While central banks and financial supervisors have shown significant and growing interest in CRM, they have generally shown much less interest in ACO.

The focus of the Network of Central Banks and Supervisors for Greening the Financial System (NGFS) has primarily been on micro-prudential supervision, and to a lesser extent macro-prudential supervision, followed by monetary policy and financial conduct.

Perhaps the area that has most overlapped with ACO from a NGFS perspective has been growing concern about greenwashing and the mis-selling that could result. The UK FCA has recently warned that, “[greenwashing] could undermine confidence in the green finance sector, leading to unsatisfied demand, reduced participation and competition and insufficient investment in the transition”.3

If a product is claiming it will make a contribution to ACO, it should be clear how it will do it and there should be an accountable and transparent way of measuring the claimed contribution over time. Financial supervisors should be much stricter at authorising and monitoring such product and fund claims.

While central banks and supervisors have been more interested in CRM than ACO, there are clearly potential levers they could pull to ensure financial institution and financial system ACO. Sidestepping the question of whether this is within their mandates and assuming they would be given proper instructions from politicians held to account by the public, what could these levers be?

Central banks and supervisors, together with policymakers, should work on these and other related ideas to understand their pros, cons, and delivery challenges.

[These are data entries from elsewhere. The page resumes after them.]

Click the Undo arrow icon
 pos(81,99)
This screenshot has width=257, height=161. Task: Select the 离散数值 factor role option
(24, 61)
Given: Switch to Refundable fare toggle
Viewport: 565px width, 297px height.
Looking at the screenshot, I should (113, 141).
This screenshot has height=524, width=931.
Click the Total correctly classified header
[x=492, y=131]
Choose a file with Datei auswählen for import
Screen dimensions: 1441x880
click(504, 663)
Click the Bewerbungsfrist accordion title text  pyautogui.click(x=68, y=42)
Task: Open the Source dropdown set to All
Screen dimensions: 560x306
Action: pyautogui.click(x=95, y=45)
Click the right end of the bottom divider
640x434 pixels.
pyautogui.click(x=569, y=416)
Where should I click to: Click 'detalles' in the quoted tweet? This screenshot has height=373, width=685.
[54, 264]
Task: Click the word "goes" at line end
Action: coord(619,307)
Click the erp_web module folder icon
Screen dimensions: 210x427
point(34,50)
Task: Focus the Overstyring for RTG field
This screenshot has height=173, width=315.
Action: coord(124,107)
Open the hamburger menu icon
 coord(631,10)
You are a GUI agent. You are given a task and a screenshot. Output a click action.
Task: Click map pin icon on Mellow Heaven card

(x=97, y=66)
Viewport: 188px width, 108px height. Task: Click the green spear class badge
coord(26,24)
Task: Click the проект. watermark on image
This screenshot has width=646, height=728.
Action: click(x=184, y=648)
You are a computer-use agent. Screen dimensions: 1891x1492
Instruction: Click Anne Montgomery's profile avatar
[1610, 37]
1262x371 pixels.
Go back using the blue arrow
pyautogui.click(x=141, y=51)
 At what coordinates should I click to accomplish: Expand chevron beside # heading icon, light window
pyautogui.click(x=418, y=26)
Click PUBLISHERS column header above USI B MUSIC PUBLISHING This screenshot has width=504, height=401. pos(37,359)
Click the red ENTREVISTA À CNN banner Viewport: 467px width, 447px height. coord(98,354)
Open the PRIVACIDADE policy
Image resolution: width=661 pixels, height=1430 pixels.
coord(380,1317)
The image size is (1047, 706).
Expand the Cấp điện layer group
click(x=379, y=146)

  • Capital charges for ACO – capital charges for finance provided to Paris Agreement incompatible assets could be introduced. This would go beyond aligning capital charges with climate-related risk and would overlay ACO considerations onto the setting of risk weights.
  • ACO targets for supervised firms – ACO targets for portfolio and loan books could be introduced. Supervisors could ask firms to disclose voluntary targets or they could set mandatory ones. If targets were introduced, they should set out the ultimate destination in terms of the percentage of assets that will be compatible with Paris aligned global warming thresholds for every 5-year period starting in 2020 up to 2050 for a given confidence level. For voluntary target setting, supervisors could require standardised levels of confidence, as well as common metrics and assumptions, to ensure comparability.
  • Introduce carbon budgets to Asset-Liability Matching (ALM) and Strategic Asset Allocation (SAA) – risk budgeting is used to guide ALM and SAA. Supervisors could require that carbon budgets be factored into these processes, which would allow institutions to determine the most efficient use of a given carbon budget allocated to their institution. This carbon budget would need to take account of carbon lockin and could be introduced either voluntarily or compulsorily.
  • Senior Managers Regime ACO – in a similar way to how the Senior Managers Regime is now used in the UK for climate-related risk management, ACO could be added to this framework. 4 This would create clear supervisory oversight and accountability of senior executive management.

Supervisors clearly have options for accelerating ACO, but these should not be entered into lightly and there are significant and very legitimate questions about the remits of central banks and financial supervisors in society. While these are debated, there is a noregrets need to explore the options they have together with policymakers, including the pros, cons, and delivery challenges. In many instances the first-, second-, or even thirdbest options will not be action by central banks and supervisors, but action by policymakers or the private sector.

 

 

REFERENCES

1 NGFS. (2019) First comprehensive report: A call for action Climate change as a source of financial risk.

2 TCFD. (2019) Task Force on Climate-related Financial Disclosures: Status Report 2019.

3 FCA. (2019, p. 27) FS19/6: Climate Change and Green Finance: summary of responses and next steps. London. Retrieved from: https://www.fca.org.uk/publication/feedback/fs19-6.pdf.

4 Bank of England. (2019) Supervisory Statement | SS3/19: Enhancing banks’ and insurers’ approaches to managing the financial risks from climate change.